> **Text under study**:
****

FREE PREVIEW Log in or buy this issue to read the full article. AAFP members and paid subscribers get free access to all articles. Subscribe now.
FREE PREVIEW Subscribe or buy this issue. AAFP members and paid subscribers get free access to all articles.
Am Fam Physician. 2001 Sep 15;64(6):915.
▪ High-density lipoprotein (HDL) is living up to its reputation as the “good” cholesterol. Researchers at the University of Texas Southwestern Medical Center at Dallas have found that HDL, in addition to shuttling cholesterol, triggers a process that keeps arteries clean and flexible. It has recently been found that HDL stimulates nitric oxide production in the endothelial cells lining arterial walls. Nitric oxide is an important factor in maintaining healthy arteries.
▪ Question: What could be worse for your health than smoking and drinking heavily every day? Answer: Obesity. A recent issue of Business & Health reports on survey results that indicate obesity is worse for your health than smoking and drinking. More than 9,500 adults in the United States participated in the survey. Results showed that 59 percent of the respondents were overweight, and 23 percent of them were obese. The obese respondents had almost twice as many chronic illnesses as people of normal weight. They also had more health problems than smokers, drinkers and people living in poverty.
▪ How well one recovers from a stroke may depend less on medical intervention than on one's outlook and personality. A recent issue of Psychology Today reports on a study conducted by researchers at the University of Maryland's School of Medicine, in which the personalities of 35 stroke patients were evaluated. Study results show that patients who are described as self-conscious and introspective are likely to suffer from post-stroke depression that affects their ability to recover, while energetic, outgoing people are much more adaptive to post-stroke recovery.
▪ Winter's coming. That means people with hypertension, obesity, high cholesterol levels, a history of heart disease and other cardiovascular risk factors will be lined up—not to see their physicians, but to buy snowblowing machines. Many people believe that using a snowblower instead of a shovel to clear sidewalks and driveways will decrease their risk of heart attack, but are the machines a good investment? Probably not, according to an article in the American Journal of Cardiology that cautions at-risk people against being lulled into a false sense of security. The message from their retrospective review is that machine snow removal can be just as risky as manual snow removal. Even the limited cardiac demands of running a snowblower can be enough to trigger a myocardial infarction (MI) in people at risk. This is especially true during early morning hours, when the risk of MI is already heightened.

****

> **Tasks**:
1) According to the health news briefs, how many adults in the United States took part in the survey on obesity?
2) Copy word for word the part of the health news briefs that begins at the words "FREE PREVIEW Subscribe" and stops after "maintaining healthy arteries.".
3) Carry on writing the health news briefs, starting after their last sentence.

> **Dataset entries**:
****

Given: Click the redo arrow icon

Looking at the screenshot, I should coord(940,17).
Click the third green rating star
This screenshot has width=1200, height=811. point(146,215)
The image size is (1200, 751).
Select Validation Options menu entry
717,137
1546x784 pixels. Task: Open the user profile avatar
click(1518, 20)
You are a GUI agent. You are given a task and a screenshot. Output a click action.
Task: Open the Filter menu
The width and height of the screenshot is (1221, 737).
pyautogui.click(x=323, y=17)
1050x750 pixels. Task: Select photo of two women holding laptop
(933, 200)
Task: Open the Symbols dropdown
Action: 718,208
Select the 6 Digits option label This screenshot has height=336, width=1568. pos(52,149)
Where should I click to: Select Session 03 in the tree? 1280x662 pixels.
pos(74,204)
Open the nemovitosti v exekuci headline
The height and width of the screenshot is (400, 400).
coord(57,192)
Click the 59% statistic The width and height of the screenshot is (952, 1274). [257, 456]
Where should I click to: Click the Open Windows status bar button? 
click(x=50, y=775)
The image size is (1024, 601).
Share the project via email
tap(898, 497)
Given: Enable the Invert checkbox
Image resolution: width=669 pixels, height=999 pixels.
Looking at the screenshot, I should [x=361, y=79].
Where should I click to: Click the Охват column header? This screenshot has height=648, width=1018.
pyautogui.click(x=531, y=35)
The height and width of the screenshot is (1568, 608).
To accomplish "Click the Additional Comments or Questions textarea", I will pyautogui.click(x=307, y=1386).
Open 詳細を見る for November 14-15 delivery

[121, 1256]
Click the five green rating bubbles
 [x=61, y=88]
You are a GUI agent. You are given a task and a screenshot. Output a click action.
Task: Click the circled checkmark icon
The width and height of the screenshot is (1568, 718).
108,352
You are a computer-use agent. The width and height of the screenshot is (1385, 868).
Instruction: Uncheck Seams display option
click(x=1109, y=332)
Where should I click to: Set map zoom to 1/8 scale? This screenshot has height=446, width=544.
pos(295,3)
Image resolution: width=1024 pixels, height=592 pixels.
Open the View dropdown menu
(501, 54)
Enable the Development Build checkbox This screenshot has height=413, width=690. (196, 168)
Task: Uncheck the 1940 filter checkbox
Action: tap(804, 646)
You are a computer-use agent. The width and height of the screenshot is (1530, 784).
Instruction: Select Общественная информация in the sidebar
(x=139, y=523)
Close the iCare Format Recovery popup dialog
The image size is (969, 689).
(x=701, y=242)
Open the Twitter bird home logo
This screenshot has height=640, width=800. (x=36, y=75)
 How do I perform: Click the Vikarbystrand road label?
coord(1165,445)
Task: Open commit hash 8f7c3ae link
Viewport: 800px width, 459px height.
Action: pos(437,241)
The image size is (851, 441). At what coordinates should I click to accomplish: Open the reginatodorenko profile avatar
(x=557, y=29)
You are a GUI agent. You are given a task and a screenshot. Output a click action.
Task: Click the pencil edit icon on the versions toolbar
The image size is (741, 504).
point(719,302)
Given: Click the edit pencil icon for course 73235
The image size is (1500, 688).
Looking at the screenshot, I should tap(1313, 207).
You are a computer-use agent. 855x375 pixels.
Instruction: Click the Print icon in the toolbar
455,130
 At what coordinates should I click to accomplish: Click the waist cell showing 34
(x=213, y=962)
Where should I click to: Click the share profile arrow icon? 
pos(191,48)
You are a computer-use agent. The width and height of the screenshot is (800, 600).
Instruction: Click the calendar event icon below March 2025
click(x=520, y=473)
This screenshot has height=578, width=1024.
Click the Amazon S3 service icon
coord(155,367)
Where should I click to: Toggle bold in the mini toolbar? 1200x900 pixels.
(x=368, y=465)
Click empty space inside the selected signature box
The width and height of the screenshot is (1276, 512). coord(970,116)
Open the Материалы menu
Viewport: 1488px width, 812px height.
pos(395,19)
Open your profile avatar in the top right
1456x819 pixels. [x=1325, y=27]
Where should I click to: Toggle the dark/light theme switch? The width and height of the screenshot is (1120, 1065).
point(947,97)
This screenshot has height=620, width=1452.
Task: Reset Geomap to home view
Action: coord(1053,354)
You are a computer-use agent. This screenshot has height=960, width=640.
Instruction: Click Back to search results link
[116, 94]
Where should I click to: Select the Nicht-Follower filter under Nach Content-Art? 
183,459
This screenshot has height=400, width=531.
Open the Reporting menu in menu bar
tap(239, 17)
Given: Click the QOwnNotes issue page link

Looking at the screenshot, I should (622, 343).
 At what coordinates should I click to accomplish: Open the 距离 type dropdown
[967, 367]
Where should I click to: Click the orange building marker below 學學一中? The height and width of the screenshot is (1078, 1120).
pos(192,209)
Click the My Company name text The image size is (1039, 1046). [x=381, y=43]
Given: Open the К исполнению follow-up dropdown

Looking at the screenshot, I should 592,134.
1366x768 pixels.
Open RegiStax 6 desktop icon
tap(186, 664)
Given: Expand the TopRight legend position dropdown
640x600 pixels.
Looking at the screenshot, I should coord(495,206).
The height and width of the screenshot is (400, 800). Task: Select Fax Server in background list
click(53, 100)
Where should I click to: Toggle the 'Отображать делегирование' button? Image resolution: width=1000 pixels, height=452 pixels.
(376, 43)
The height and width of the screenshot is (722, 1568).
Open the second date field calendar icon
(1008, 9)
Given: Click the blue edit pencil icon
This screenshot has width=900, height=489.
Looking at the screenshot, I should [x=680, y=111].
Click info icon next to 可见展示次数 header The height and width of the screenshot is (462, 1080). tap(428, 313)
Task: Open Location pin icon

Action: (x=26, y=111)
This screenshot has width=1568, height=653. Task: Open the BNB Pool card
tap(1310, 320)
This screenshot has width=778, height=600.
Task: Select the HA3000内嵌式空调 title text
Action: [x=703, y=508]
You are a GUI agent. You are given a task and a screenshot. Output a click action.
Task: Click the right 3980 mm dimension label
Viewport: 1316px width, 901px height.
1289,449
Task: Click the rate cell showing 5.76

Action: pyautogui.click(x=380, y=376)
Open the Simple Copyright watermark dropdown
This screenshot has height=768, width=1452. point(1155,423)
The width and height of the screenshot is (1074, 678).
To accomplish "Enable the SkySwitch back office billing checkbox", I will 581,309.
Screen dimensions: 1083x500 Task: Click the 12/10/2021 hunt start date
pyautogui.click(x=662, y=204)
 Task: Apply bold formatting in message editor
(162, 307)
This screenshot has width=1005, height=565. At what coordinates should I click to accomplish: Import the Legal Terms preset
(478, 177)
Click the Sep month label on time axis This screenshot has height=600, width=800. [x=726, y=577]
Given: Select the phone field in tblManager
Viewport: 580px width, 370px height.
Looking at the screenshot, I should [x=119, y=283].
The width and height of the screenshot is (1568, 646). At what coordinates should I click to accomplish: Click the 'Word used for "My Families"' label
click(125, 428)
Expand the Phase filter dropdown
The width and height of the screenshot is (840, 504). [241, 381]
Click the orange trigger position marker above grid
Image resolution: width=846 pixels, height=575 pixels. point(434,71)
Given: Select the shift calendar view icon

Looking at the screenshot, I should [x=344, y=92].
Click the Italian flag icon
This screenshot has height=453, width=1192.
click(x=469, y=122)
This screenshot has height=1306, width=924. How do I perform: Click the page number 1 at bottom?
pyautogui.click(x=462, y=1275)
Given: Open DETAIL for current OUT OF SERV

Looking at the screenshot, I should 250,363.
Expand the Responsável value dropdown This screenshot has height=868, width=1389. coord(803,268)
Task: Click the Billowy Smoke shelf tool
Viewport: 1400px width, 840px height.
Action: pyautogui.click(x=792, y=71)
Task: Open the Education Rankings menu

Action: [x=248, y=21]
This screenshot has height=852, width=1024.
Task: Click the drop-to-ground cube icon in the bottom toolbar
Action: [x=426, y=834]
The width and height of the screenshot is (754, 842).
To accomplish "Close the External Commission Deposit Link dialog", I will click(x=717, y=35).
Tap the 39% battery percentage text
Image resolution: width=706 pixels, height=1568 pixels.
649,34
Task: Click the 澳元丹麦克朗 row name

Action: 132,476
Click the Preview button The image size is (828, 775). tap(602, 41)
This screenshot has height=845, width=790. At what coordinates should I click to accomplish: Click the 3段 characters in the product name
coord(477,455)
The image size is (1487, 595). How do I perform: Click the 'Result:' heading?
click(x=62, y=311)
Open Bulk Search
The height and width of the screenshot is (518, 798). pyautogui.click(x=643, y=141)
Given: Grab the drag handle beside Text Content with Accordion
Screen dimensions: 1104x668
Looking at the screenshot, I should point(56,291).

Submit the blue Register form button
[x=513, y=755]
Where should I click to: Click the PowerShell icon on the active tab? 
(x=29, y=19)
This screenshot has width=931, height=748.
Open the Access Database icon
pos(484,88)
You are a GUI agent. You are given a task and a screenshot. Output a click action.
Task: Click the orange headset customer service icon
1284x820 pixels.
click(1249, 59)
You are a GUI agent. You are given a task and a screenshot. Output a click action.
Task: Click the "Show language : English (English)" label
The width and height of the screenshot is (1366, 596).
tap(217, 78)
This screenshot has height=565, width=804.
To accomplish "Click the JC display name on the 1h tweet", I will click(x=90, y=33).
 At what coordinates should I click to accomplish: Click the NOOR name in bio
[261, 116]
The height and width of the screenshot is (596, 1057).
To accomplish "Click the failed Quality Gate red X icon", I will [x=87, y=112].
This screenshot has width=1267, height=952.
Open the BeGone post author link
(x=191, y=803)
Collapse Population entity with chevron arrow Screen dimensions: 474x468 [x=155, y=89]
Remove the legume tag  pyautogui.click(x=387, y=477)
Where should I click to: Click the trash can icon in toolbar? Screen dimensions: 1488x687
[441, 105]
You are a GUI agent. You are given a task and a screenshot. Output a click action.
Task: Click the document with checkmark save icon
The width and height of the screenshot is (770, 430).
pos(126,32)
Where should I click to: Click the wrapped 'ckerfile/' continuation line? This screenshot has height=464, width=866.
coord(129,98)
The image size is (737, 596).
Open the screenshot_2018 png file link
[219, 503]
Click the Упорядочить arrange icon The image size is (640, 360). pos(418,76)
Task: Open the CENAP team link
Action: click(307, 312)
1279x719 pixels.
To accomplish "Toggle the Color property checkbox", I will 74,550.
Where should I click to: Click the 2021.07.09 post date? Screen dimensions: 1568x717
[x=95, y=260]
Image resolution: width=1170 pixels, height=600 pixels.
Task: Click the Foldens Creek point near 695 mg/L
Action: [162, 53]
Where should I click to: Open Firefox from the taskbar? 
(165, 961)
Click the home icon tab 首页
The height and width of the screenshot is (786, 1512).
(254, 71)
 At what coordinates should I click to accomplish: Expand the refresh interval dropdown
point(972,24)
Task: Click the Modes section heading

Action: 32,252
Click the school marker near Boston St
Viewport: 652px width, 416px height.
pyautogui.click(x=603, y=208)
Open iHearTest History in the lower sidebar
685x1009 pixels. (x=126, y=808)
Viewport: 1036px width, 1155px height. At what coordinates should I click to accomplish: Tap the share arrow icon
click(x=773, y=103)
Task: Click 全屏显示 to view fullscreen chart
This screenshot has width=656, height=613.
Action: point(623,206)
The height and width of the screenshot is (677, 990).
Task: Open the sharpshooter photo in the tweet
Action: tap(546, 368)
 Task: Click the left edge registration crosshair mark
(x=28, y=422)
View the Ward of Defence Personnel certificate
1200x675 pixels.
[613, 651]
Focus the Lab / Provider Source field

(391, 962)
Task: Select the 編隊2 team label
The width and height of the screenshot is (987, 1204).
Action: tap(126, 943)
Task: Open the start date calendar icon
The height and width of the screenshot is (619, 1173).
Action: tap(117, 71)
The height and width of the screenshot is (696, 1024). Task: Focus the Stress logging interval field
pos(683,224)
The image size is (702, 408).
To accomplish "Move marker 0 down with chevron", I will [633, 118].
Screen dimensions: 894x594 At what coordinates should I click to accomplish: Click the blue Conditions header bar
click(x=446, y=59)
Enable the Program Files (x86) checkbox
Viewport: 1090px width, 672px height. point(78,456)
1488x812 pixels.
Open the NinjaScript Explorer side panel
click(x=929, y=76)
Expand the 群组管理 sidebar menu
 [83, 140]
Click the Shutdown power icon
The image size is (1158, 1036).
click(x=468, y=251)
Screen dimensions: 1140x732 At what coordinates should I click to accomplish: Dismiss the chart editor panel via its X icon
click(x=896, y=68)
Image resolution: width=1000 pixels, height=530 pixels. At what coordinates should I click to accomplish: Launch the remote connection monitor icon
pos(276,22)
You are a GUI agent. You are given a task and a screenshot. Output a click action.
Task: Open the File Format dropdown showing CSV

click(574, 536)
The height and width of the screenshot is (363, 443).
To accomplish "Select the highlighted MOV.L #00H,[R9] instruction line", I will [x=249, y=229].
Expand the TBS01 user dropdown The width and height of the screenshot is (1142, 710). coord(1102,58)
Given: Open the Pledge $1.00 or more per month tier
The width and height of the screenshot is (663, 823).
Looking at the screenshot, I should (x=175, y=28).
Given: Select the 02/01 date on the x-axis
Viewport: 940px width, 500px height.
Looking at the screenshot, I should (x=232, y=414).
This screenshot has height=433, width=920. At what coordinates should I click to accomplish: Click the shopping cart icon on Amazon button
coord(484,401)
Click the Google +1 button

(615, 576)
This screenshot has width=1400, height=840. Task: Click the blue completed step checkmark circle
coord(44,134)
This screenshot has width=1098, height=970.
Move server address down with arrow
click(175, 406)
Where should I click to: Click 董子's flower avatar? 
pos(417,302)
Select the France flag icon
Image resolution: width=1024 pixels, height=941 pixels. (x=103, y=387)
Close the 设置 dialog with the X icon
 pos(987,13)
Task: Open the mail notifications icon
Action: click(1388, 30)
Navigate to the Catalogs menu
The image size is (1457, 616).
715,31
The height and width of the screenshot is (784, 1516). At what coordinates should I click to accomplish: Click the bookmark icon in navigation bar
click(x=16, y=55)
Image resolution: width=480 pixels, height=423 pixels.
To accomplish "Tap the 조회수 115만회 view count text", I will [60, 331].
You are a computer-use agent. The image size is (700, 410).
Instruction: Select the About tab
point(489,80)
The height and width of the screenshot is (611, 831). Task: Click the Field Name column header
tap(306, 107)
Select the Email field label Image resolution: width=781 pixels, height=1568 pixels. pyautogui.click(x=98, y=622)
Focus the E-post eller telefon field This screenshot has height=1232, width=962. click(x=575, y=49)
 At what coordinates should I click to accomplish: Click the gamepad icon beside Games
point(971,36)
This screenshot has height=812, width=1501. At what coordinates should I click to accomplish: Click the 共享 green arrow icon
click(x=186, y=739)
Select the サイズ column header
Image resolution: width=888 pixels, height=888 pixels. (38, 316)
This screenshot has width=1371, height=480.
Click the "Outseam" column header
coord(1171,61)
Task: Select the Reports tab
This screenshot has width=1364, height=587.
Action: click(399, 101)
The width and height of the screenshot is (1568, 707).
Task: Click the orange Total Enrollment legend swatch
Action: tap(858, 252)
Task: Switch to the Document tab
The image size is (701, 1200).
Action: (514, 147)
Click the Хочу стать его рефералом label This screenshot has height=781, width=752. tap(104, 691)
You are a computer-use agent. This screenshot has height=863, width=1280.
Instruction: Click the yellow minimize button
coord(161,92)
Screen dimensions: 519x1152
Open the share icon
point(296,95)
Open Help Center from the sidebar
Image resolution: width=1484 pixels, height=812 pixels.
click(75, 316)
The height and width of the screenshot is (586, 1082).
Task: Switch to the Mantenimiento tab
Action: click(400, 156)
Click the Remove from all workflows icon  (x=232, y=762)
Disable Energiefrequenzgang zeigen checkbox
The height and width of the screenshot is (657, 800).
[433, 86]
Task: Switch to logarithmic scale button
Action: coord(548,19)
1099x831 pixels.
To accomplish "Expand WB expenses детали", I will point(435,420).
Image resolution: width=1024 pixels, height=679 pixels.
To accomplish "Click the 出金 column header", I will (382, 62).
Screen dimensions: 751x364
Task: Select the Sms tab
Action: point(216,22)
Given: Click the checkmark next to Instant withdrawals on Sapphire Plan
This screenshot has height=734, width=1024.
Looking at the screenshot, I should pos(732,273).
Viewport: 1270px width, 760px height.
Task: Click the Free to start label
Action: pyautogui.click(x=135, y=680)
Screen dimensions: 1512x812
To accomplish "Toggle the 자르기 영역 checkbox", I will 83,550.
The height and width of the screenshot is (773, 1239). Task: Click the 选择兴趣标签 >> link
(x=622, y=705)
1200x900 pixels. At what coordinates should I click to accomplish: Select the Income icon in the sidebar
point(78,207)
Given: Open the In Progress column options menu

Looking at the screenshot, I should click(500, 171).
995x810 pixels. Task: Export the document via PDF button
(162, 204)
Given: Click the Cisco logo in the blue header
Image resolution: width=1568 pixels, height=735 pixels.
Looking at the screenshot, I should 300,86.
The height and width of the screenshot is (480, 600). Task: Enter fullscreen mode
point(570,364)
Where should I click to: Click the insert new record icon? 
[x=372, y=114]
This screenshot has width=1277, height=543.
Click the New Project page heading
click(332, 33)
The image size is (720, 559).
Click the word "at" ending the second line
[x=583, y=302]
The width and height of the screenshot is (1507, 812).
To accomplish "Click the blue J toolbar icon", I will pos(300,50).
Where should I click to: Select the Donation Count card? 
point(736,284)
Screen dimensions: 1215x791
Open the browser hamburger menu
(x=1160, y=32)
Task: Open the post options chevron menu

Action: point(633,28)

****

> **Responses in order**:
1) More than 9,500

2)
FREE PREVIEW Subscribe or buy this issue. AAFP members and paid subscribers get free access to all articles.
Am Fam Physician. 2001 Sep 15;64(6):915.
▪ High-density lipoprotein (HDL) is living up to its reputation as the “good” cholesterol. Researchers at the University of Texas Southwestern Medical Center at Dallas have found that HDL, in addition to shuttling cholesterol, triggers a process that keeps arteries clean and flexible. It has recently been found that HDL stimulates nitric oxide production in the endothelial cells lining arterial walls. Nitric oxide is an important factor in maintaining healthy arteries.

3)
▪ Space exploration has already yielded several beneficial medical discoveries. Not to be outdone by NASA, Russian and U.S. weapons scientists are now collaborating on a new product—a vibrating wheelchair seat. The device, slated for marketing in 2002, is designed to fit a standard wheelchair. Small pistons beneath the seat move the cushion's surface, promoting circulation and reducing the risk of pressure ulcers. An item in Family Practice News says “…there will be numerous other applications.” No doubt.
▪ According to the Kansas City Star, mounting evidence suggests that estrogen is critical to the protection of a woman's mental functioning. Estrogen appears to enhance memory by increasing the number of synapses between nerve cells in the hippocampus. Estrogen may also greatly decrease a woman's risk for Alzheimer's disease by helping neurons grow and regenerate and decreasing inflammation.
Copyright © 2001 by the American Academy of Family Physicians.
This content is owned by the AAFP. A person viewing it online may make one printout of the material and may use that printout only for his or her personal, non-commercial reference. This material may not otherwise be downloaded, copied, printed, stored, transmitted or reproduced in any medium, whether now known or later invented, except as authorized in writing by the AAFP. Contact email@example.com for copyright questions and/or permission requests.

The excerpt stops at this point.